__Document section__
══════════════════════════════

Still, before you worry about finishing writing your first book, do you have the production talent lined up or self taught, and can you afford to pay for the bits you can't do yourself? I've never met a professional in the publishing business who would edit a manuscript or layout a book just because you begged really hard for help. You can get plenty of amateur help that way, the results will be hit-or-miss, but self publishing isn't something you should plan to do on a $500 budget your first time out, with half of that going to the ISBN block. I spent something on the order of $10,000 for my first self-published book (which bombed) and about $2000 on the second, when I opted to dump the offset printing model and move to print-on-demand with Lightning Source. I did get a book out for under $500 once that earned it back a hundred times over, but that was after I had learned how to do just about everything myself.

Here's my five point checklist for starting a book self publishing company:

#1 ISBN Block
#2 Platform for Marketing
#3 Internet Site (can combine with #2 if you're good)
#4 Production preparation
#5 Finish writing the book if #1 to #4 go well

If all you really wanted was to get your book on Amazon and to your family, then sign up with a subsidy press, pay a few hundred dollar fee, and save yourself a lot of heartache. A publishing company is a business, not a hobby, and the odds of failure are greater than the odds of success. Still, it beats being a trade author:-)

Testing Your Book Promotion Campaigns

I talk with many authors and publishers who spend a lot of money and time trying to promote their books. If I had to pick one bad characteristic most share, it's a refusal to make an effort to test whether or not their book promotions are working. I think it has to do with the home run mindset. Authors and publishers alike have the goal of selling a lot of books, many even dream of bestsellers, so the only number they watch for feedback on their promotional efforts is their total book sales. I can honestly tell you that total sales is the only number I DON'T watch. Every day I check my Ingram sales, my Amazon Associate sales, my direct sales, the number of visits to my order pages and my overall web statistics. I don't really know how many books I sell in a year until I do my taxes.

There are several reasons why the total sales number is a pretty pointless figure to obsess over, the most important of which is that you're probably involved in more than one book promotion activity. If all you track is your total sales, how do you know how much your website is contributing, how much your Amazon listing is contributing, whether your sales are coming from great shelf placement, a third party pushing your book, or just having the right keywords in the Books-In-Print title at the right time? You don't. I've known publishers who spend thousands of dollars on mailings to libraries who make no attempt to track the results; those dollars may be responsible for all of their sales or none. They just keep randomly spending money on book promotions, shooting in every direction, and as long as they make a profit at the end of the year, they figure that's the best they can do.

══════════════════════════════

__Excerpted records__

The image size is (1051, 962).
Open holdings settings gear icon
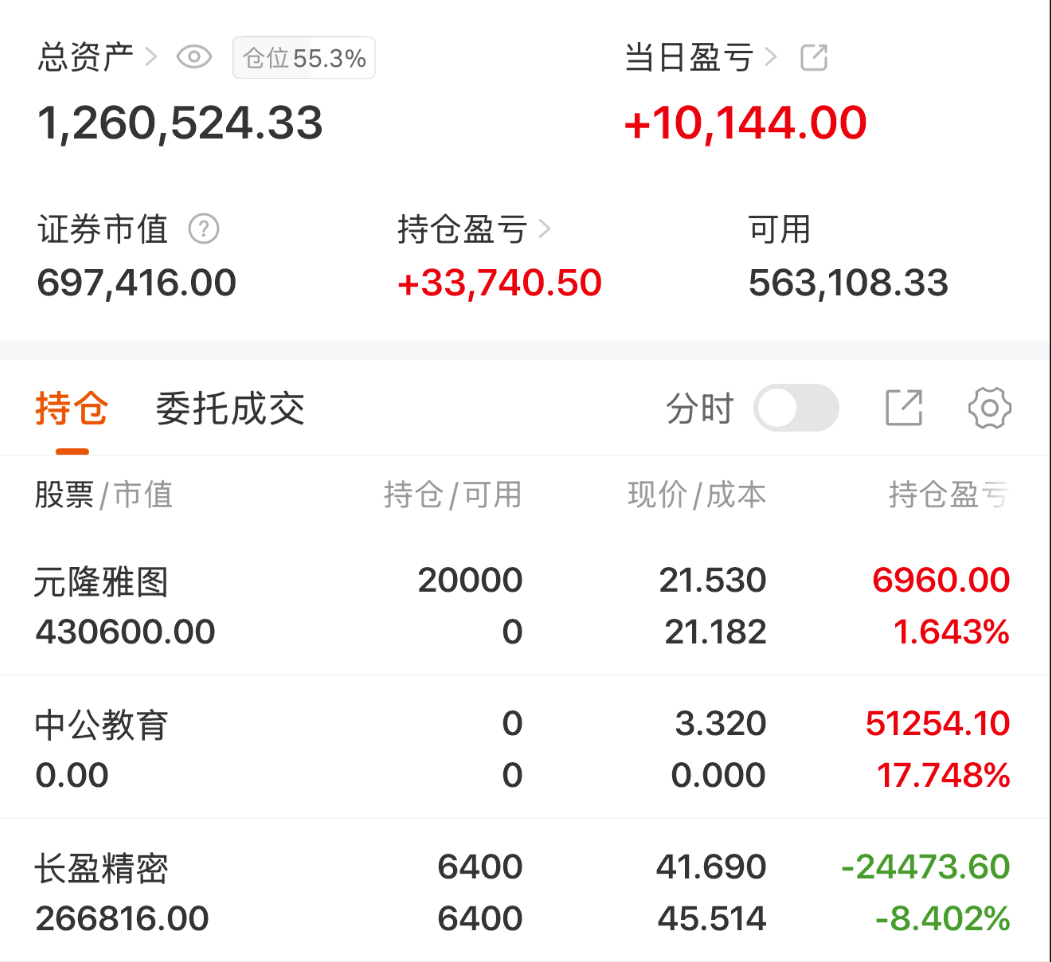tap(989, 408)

══════════════════════════════

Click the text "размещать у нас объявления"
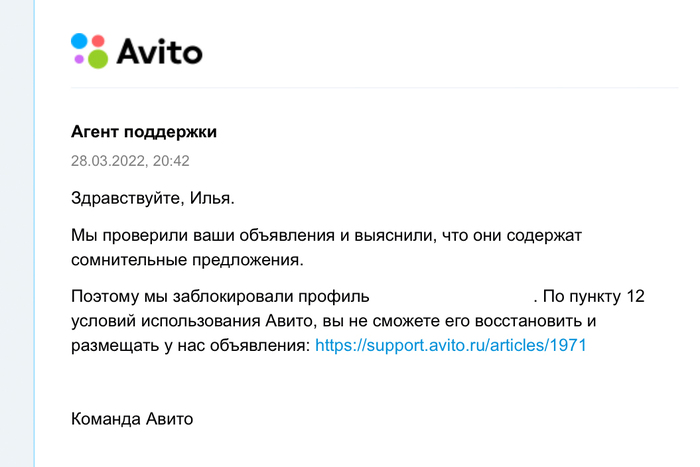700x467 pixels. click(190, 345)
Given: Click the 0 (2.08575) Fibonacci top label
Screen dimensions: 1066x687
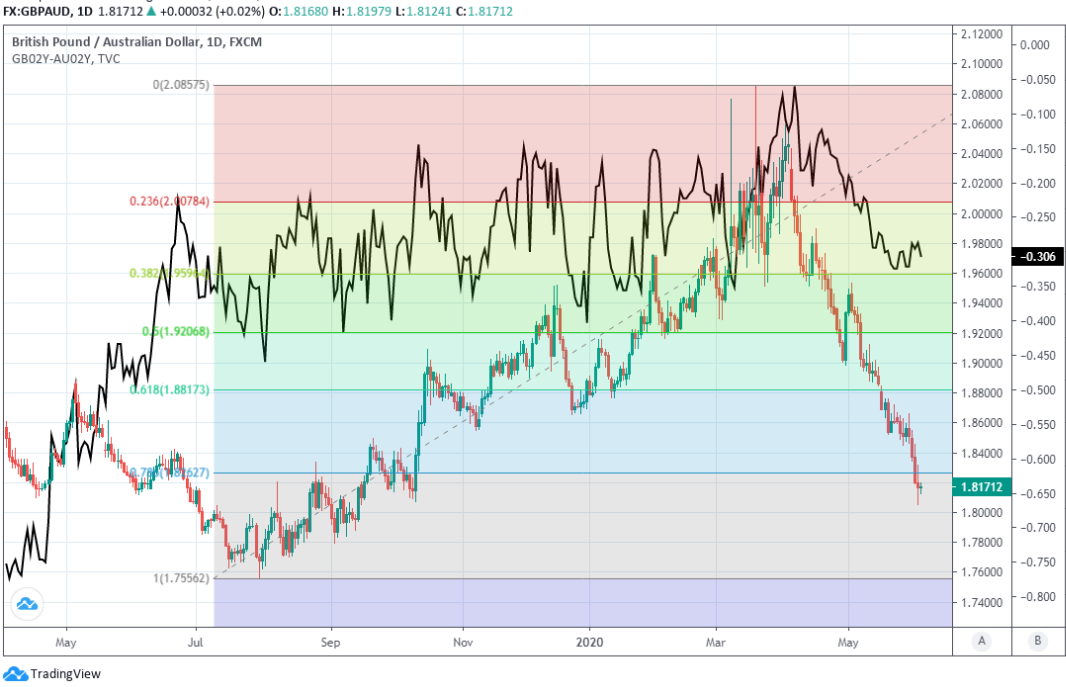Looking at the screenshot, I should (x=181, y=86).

══════════════════════════════

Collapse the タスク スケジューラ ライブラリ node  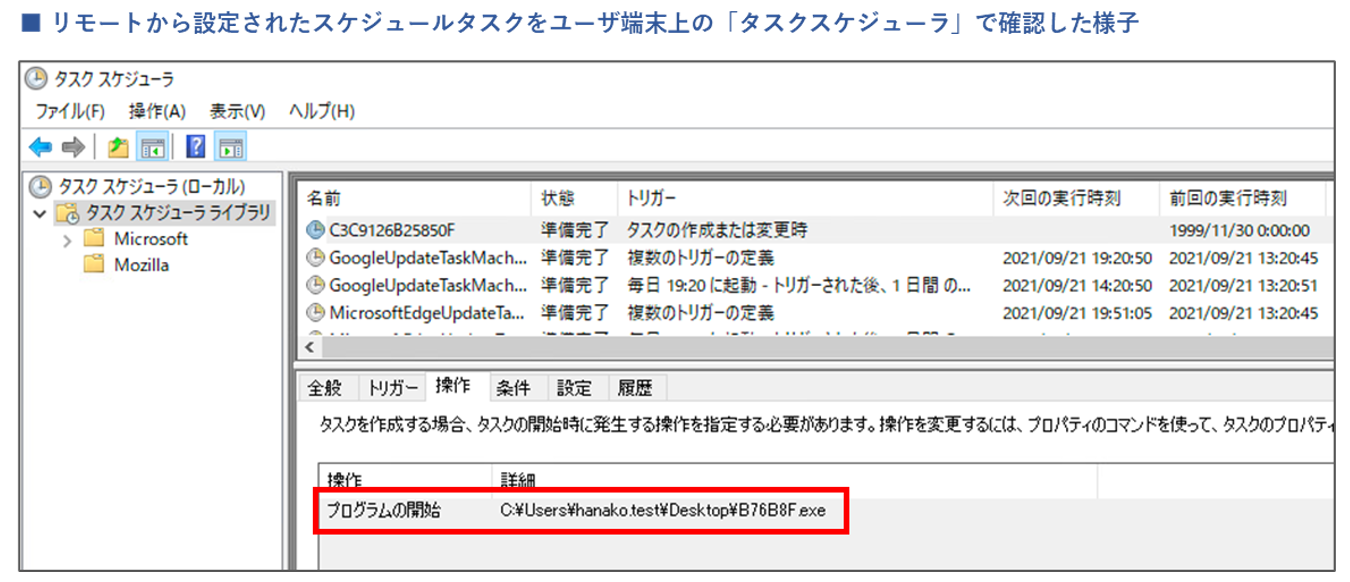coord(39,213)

══════════════════════════════

__Required tasks__
a. Please copy word for word the part of the self-publishing excerpt from "Testing Your Book" to "do my taxes.".
b. List every figure the author of the self-publishing excerpt says they check each day.

__Responses to the tasks__
a.
Testing Your Book Promotion Campaigns

I talk with many authors and publishers who spend a lot of money and time trying to promote their books. If I had to pick one bad characteristic most share, it's a refusal to make an effort to test whether or not their book promotions are working. I think it has to do with the home run mindset. Authors and publishers alike have the goal of selling a lot of books, many even dream of bestsellers, so the only number they watch for feedback on their promotional efforts is their total book sales. I can honestly tell you that total sales is the only number I DON'T watch. Every day I check my Ingram sales, my Amazon Associate sales, my direct sales, the number of visits to my order pages and my overall web statistics. I don't really know how many books I sell in a year until I do my taxes.

b.
- Ingram sales
- Amazon Associate sales
- direct sales
- the number of visits to the order pages
- overall web statistics